Dalam teks tentang gubernur tandingan, siapa yang "dilantik" oleh FPI bersama Gerakan Masyarakat Jakarta sebagai gubernur DKI Jakarta?

◆ **Bagian dokumen**
☆ ☆ ☆ ☆
Gubernur Tandingan versi Ormas Ilegal
FPI sebagai Ormas Ilegal tersebut, menurut Direktur Eksekutif MAARIF Institute, Fajar Riza Ul Haq, aksi Front Pembela Islam (FPI) memperuncing isu SARA, karena setiap aksi dan tindakan FPI selalu menunjukkan kekerasan, intoleransi, dan menyebarkan isu sentimen sara, dan diiringi oleh kebrutalan serta kerusuhan, bahkan menimbulkan ketakutan pada masyarakat. Hal terbaru yang dilakukan oleh ormas Ilegal tersebut adalah bersama Gerakan Masyarakat Jakarta (GMJ) “melantik” KH Fahrurrozy Ishaq sebagai gubenrur DKI Jakarta; gubernur tandingan ataupun gubernur liar, di area “Parlemen Jalanan,” depan Balai Kota DKI - Jakarta. Ya, semacam komedian baru di Indonesia.
Tanggapan PB NU Ketua Lembaga Ta'mir Masjid PBNU, Abdul Manan Ghani,
Aksi FPI tersebut bukan representasi dari umat Islam. Tindakan FPI yang menolak Ahok sebagai Gubernur DKI Jakarta sebagai aksi diluar konstitusi. Aksi FPI yang kerap berujung ricuh juga dinilai bukanlah tindakan yang seharusnya, terlebih mengatasnamakan agama Islam.
NU akan tetap mengikuti konstitusi yang ada, dan yang berada di luar konstitusi berarti berseberangan dengan NU. NU adalah sesuai dengan konstitusi. Kita ini punya konstitusi dan NU mentaati konstitusi, berarti FPI tidak konstitusi. Jadi kalau FPI atau siapapun yang lain yang inkonstitusional itu berarti berseberangan dengan NU, artinya tidak sepaham dengan NU"
Tanggapan Muhammadiyah Fajar Riza Ul Haq, salah satu kader Muhammadiyath, yang juga Direktur Eksekutif Maarif Institute menyatakan bahwa
"Sebagai ekspresi kebebasan berpendapat sah-sah saja tindakan FPI itu. Namun saya tidak melihat alasan kuat yang dapat membenarkannya kecuali semata-mata alasan politik dan kebencian sektarianisme. Ini merusak tata demokrasi kita karena orang diprovokasi untuk mengingkari aturan main yang sudah disepakati.
☆ ☆ ☆ ☆
(Catatan data)
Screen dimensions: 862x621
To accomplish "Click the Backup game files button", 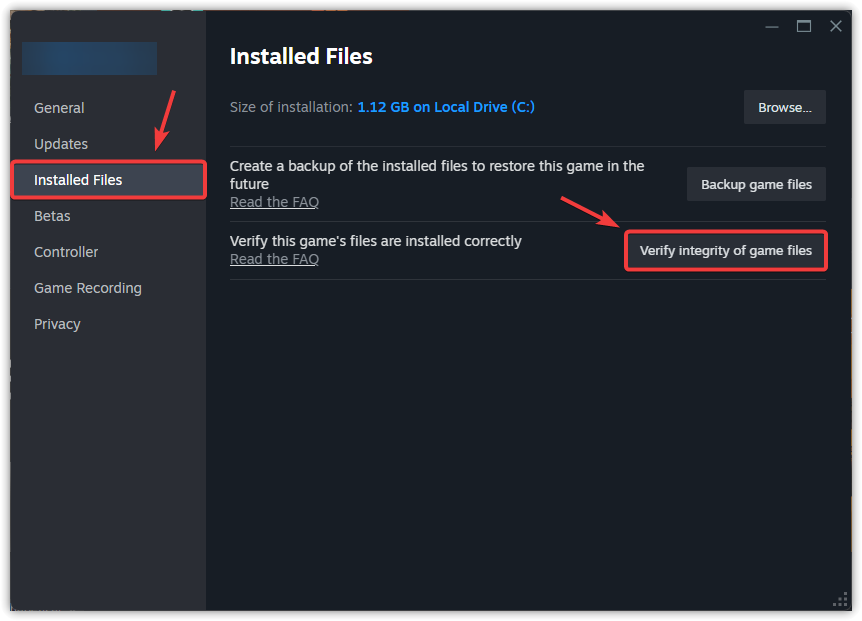I will pyautogui.click(x=756, y=184).
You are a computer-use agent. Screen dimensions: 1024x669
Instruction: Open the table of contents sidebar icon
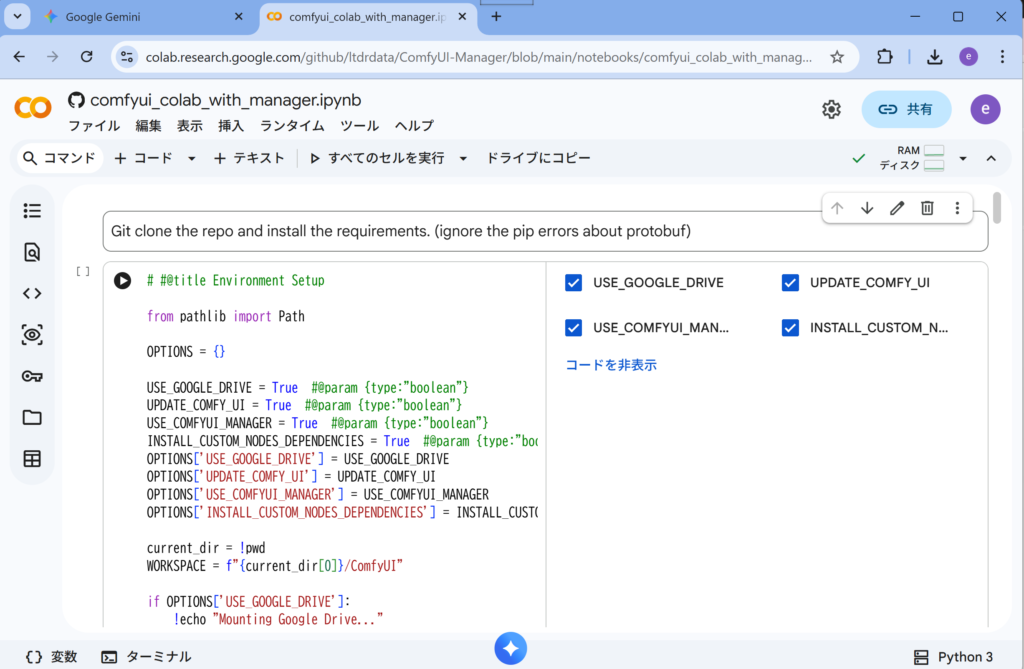click(x=32, y=211)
☆ ☆ ☆ ☆
◆ **Jawaban di bawah**
KH Fahrurrozy Ishaq.